Don’t meddle with the space-time continuum
Even a passing familiarity with the Whovian universe, the plot of Back to the Future or anything Trekkie-related generates the firm conviction that the past should remain another country.  As a new supervisor, one of the worst mistakes you could make would be to overlook quite how inexperienced you were as a new PhD student.  Unfortunately we tend to airbrush out your early, bumbling incompetence and concentrate on the latter-day, polished professionalism that you now exhibit.  Don’t set supervisory expectations around the version of you that completed your own PhD some time ago. Rather, set them at the more modest level of the version of you that started your PhD journey even longer ago.  Visiting unrealistic expectations on your new student is a recipe for unhappiness.  You’ll be disappointed. They’ll be confused. Worse, you might meet your earlier self in a plot twist where parallel universes collide and which is unlikely to end well. 

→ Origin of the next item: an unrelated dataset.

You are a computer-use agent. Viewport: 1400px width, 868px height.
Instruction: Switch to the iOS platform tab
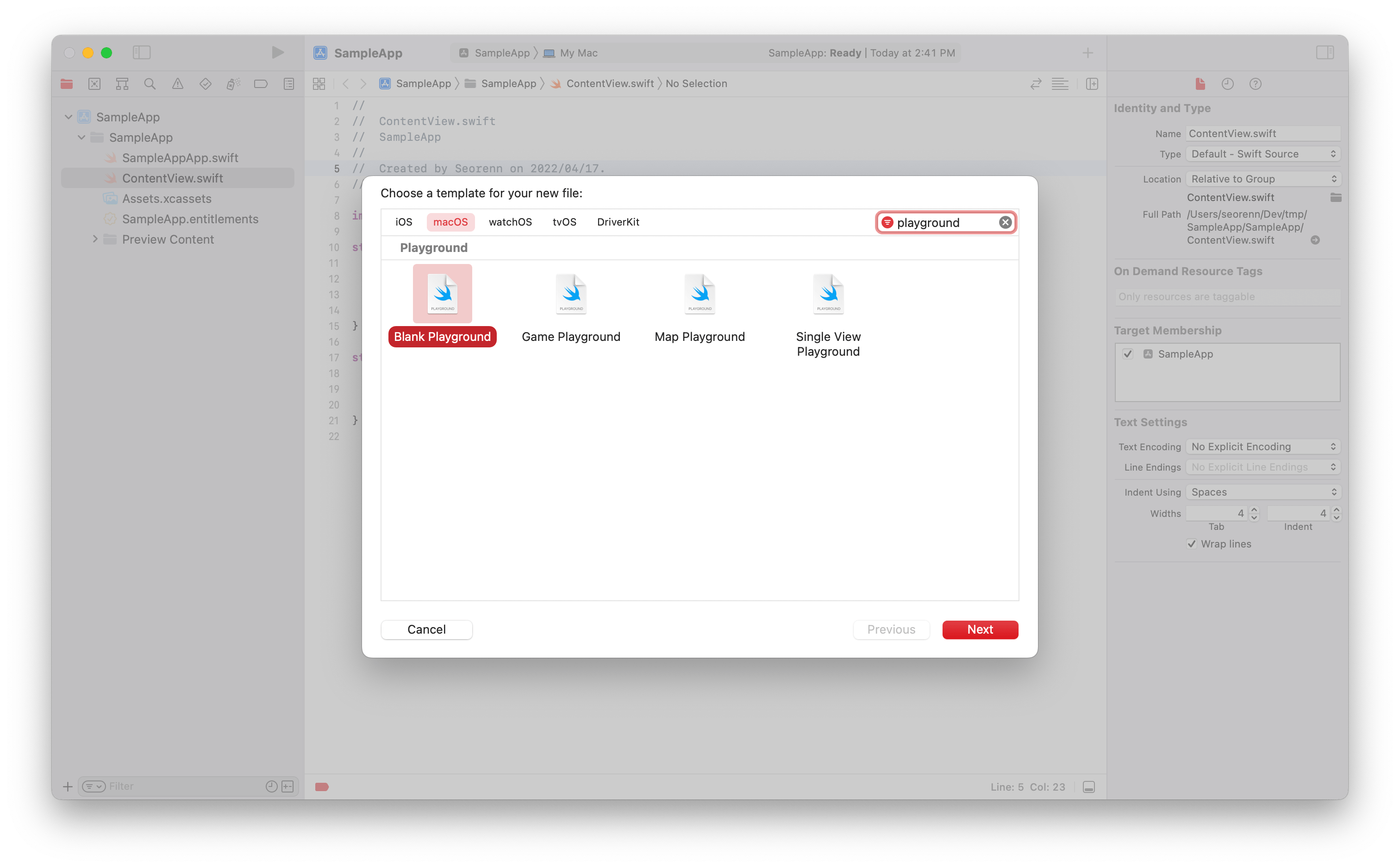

Be patient, supportive yet demanding
Newly qualified supervisors can be amongst the most demanding because they remember the intensity of writing up and preparing for a viva.  Having recently watched their own work be subjected to unforgiving scrutiny in the context of a viva, new doctoral graduates can, in turn, impose demands when they come to supervise and/or examine.  However, a PhD is more expedition than sprint.  Try to remember this, particularly in the early months because your new student will no doubt experience plenty of false dawns and blind alleys as they grapple with the literature, realise that accessing data might be tricky and worry about their methodological preferences.  Simply being there and empathising isn’t enough either. You face the particular challenge of finding the right times and the right issues over which to demand higher quality work than your student feels that they can produce. Done well this will later be recounted as providing inspiration. Handled badly, you’ll be constructed as the uncaring task master that made the whole thing unnecessarily tense. 

Notice your own foibles

It is natural for us to develop particular quirks and irks in our reading, reviewing and supervising.  Mine are research questions and contribution statements. I can’t help myself poking and prodding at these in search of either weaknesses and inconsistencies, or in a more benign sense, eloquence and guile.  As you offer feedback on written work, draft presentations, posters and the like, see if you can spot common themes. What piques your interest? What drives you to distraction? Ask your students to share your feedback on their written work with each other.  It is likely that they will spot the common themes for you.  In part, this reflection might help you think about your own development.  Once you know the common themes, it is incumbent on you to offer some exemplars when students ask the not unreasonable question “so what would good look like”? Cultivate a little stock pile of excellent literature reviews, contribution statements, analyses of data, etc. Have these to hand and offer them as a complement to the red ink offered in your feedback.  These examples don’t have to be in exactly the same subject area, methodological tradition or empirical context. Indeed, it may be helpful if they aren’t. They don’t even have to be particularly contemporary. But you should be able to act in the Graham Norton role whilst fronting the imaginary Channel 5 show called “top 10 research papers ever”.